Excerpted passage:
If I was in Merrill's boardroom, I would be encouraging a debate about the following questions: Why does Merrill need to change its strategy? Why is it important to pick the new strategy before choosing a new leadership team? Shouldn't the board just hire a new CEO and ask the CEO to figure out the strategy?

Here's where I come down on these questions:

  • Merrill needs to change its corporate strategy. Merrill is really three companies -- the successful wealth management part supported by 16,000 brokers and $2 trillion in assets under management, the corporate banking part in which Merrill is a middling player, and the volatile fixed income part that forced Merrill to take an $8.4 billion write down. Merrill should decide which of these will be attractive businesses for its shareholders over the next five years and find a way to sell or close the ones that can't earn their cost of capital.
  • Until it figures out a new corporate strategy, Merrill should create a temporary management structure. Merrill should put in place a temporary management structure, led by Cribiore who will oversee the corporate strategy evaluation. Once this strategy evaluation is completed -- it could take four to six months -- then the board can figure out what kind of CEO is needed to execute the new corporate strategy.

Data entries:
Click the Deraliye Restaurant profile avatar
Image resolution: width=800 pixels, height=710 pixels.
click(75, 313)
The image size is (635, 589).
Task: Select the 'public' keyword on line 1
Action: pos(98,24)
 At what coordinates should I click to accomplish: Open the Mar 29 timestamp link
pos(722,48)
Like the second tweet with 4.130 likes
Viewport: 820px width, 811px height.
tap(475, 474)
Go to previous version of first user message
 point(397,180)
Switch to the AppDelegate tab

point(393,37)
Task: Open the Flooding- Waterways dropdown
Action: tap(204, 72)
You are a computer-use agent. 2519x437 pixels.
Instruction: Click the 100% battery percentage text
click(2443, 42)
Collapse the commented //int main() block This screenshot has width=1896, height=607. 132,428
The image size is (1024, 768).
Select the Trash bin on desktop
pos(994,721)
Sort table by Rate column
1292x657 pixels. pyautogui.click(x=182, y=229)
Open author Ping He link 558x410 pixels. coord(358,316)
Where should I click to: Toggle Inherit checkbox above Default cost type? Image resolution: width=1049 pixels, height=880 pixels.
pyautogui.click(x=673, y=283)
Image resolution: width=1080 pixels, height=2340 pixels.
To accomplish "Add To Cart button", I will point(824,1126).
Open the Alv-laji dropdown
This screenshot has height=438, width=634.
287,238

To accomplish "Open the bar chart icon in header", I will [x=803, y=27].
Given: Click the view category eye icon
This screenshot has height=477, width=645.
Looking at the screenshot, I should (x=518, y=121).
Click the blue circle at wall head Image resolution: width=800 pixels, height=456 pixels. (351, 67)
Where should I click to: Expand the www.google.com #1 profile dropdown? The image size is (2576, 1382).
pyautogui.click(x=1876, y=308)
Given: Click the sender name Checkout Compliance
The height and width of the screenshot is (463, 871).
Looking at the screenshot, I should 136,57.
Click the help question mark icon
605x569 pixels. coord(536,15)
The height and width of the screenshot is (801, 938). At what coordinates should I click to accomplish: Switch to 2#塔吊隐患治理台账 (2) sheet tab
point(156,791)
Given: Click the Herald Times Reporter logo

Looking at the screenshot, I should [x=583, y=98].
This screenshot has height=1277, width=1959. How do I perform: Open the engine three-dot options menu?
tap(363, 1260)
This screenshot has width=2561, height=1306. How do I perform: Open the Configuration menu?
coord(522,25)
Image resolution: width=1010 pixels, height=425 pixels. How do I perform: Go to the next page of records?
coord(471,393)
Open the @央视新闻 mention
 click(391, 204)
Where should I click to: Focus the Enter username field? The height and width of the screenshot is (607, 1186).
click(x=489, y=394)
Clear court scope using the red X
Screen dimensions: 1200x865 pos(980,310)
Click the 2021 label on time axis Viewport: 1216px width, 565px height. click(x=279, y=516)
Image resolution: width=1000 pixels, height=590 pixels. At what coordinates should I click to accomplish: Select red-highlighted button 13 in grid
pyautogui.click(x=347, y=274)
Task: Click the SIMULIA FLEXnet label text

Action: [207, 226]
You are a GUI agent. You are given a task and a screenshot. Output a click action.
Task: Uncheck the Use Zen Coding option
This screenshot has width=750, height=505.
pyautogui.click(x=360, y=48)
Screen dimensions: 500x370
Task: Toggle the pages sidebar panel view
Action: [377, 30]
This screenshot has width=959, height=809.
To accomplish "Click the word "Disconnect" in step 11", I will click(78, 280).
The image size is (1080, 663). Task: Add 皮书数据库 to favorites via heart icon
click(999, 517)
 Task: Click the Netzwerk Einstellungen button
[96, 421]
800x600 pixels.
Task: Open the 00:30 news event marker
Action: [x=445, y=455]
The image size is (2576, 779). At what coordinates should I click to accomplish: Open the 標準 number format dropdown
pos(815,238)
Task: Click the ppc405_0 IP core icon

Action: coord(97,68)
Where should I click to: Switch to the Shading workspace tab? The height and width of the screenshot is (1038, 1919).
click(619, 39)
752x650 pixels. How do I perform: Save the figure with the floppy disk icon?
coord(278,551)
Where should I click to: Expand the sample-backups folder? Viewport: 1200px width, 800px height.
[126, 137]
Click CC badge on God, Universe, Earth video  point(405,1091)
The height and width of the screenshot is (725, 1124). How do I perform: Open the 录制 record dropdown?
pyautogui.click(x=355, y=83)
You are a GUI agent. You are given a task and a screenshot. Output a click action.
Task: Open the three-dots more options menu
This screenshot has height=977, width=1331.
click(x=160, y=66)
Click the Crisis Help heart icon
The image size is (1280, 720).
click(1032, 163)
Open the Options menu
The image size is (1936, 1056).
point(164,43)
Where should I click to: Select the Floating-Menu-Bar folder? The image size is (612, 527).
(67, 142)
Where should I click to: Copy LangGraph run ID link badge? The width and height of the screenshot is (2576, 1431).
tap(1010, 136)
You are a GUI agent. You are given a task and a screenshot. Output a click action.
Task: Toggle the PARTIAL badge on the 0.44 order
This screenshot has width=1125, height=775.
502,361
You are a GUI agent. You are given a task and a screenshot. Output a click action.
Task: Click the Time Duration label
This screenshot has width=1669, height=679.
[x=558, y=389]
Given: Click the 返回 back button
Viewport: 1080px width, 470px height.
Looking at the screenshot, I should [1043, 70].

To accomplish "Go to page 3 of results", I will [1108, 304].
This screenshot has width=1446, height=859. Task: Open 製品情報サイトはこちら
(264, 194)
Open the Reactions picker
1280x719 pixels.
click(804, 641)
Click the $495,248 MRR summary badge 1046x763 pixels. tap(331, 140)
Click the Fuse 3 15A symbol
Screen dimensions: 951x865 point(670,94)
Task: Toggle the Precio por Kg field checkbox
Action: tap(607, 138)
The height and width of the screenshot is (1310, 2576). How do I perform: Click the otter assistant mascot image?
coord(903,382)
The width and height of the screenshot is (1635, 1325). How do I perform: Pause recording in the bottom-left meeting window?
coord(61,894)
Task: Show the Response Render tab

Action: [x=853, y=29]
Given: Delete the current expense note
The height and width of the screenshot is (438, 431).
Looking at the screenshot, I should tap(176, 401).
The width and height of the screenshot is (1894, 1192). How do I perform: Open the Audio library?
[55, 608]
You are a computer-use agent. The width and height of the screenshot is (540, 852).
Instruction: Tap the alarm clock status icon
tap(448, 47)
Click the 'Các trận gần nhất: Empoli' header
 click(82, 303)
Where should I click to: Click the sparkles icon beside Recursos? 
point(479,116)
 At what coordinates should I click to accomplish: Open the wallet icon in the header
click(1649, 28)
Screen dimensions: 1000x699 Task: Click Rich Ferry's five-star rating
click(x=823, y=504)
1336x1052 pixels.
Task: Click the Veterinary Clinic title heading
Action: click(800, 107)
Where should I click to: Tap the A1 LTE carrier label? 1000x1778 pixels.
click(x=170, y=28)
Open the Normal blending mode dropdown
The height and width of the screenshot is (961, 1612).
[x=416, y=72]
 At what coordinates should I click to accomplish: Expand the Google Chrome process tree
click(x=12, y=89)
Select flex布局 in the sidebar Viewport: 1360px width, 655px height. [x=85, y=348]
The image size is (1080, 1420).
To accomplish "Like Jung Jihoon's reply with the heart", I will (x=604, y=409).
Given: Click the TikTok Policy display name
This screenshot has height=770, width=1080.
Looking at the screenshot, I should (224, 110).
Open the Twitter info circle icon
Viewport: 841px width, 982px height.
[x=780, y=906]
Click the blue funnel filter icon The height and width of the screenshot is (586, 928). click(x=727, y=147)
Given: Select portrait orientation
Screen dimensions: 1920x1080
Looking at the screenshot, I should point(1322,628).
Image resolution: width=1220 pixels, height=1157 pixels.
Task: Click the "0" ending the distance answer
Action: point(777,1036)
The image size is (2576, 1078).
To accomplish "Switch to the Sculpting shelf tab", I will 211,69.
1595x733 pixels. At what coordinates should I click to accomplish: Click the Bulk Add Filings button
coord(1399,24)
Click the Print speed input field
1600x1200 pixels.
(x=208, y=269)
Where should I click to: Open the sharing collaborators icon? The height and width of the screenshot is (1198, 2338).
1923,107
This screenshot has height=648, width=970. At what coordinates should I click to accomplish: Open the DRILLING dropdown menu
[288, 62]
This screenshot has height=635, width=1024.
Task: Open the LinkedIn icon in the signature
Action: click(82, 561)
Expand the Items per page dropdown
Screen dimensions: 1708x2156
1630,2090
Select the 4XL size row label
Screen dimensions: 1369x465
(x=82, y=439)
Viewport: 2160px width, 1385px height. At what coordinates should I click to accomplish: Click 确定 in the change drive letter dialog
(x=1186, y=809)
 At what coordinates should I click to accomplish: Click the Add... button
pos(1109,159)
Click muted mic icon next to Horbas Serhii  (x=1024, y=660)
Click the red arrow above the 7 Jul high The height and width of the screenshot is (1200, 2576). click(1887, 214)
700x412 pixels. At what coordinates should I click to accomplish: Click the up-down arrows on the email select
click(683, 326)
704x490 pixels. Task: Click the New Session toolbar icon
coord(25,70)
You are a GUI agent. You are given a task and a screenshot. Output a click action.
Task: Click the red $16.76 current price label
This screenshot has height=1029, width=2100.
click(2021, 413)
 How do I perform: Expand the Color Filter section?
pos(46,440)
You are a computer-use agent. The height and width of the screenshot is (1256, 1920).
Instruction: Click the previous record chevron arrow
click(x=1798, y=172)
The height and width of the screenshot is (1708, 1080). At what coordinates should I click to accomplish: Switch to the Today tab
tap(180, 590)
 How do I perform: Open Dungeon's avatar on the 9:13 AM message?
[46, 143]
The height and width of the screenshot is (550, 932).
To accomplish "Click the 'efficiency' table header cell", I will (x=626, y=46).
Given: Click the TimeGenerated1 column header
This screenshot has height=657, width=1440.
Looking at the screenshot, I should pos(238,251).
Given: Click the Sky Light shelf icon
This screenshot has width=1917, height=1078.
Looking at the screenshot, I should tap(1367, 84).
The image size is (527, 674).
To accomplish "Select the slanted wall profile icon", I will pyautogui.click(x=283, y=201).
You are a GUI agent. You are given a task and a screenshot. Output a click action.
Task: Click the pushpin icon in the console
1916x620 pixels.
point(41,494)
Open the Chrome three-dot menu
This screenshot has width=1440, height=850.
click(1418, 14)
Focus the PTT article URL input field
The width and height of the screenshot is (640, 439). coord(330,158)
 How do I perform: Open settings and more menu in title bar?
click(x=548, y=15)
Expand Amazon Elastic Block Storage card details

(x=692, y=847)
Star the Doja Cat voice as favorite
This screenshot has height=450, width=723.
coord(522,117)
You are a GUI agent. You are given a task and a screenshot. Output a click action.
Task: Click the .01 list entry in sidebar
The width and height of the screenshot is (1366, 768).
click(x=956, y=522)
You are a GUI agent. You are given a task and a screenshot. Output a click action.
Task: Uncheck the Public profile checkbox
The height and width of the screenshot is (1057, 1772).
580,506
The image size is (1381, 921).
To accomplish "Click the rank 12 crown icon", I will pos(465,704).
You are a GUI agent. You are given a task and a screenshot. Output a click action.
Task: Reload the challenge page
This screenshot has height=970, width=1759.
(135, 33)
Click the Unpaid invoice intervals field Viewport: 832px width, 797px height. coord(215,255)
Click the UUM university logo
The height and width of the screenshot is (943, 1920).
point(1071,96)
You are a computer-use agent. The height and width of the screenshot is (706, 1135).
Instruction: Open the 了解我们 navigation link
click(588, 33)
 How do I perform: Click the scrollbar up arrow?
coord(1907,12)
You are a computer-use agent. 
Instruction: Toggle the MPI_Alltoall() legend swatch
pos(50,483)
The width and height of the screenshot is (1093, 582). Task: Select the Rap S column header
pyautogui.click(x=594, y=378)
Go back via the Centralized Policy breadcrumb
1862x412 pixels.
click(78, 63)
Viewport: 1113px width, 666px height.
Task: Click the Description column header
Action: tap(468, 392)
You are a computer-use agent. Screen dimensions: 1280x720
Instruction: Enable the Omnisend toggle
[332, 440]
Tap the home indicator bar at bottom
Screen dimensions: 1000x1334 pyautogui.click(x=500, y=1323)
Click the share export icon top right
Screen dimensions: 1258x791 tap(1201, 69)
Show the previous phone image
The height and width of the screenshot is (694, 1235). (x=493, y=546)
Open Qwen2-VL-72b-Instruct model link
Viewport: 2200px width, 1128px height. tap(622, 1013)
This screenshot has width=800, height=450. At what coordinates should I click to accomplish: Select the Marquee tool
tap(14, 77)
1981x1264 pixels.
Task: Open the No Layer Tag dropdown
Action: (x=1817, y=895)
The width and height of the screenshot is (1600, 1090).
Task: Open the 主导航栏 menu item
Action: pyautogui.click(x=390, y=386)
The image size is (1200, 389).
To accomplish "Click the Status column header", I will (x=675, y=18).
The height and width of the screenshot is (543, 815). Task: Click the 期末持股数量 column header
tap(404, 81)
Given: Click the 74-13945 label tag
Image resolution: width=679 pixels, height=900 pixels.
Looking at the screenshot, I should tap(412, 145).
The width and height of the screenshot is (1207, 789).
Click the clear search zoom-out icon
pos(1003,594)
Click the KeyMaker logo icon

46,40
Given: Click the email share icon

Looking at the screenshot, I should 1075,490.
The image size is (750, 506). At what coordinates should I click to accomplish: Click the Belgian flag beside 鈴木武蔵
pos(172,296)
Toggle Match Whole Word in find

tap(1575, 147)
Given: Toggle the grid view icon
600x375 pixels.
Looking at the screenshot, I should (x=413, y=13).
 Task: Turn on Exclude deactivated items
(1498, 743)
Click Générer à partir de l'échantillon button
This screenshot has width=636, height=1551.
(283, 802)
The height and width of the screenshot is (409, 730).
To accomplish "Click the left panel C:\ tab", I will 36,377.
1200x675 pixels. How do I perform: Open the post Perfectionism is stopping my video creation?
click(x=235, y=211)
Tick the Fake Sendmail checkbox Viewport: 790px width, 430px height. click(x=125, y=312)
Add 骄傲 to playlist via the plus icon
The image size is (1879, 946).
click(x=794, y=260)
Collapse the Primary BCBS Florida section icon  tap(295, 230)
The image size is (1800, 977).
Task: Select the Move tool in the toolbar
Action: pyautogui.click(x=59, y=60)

What to do:
- 1) From the Merrill strategy passage, reproduce the words starting at "Here's where I" and ending at "cost of capital.".
- 2) According to the Merrill strategy passage, how large was the write-down that the fixed income part forced Merrill to take?

Answer list:
- 1)
Here's where I come down on these questions:

  • Merrill needs to change its corporate strategy. Merrill is really three companies -- the successful wealth management part supported by 16,000 brokers and $2 trillion in assets under management, the corporate banking part in which Merrill is a middling player, and the volatile fixed income part that forced Merrill to take an $8.4 billion write down. Merrill should decide which of these will be attractive businesses for its shareholders over the next five years and find a way to sell or close the ones that can't earn their cost of capital.

- 2) $8.4 billion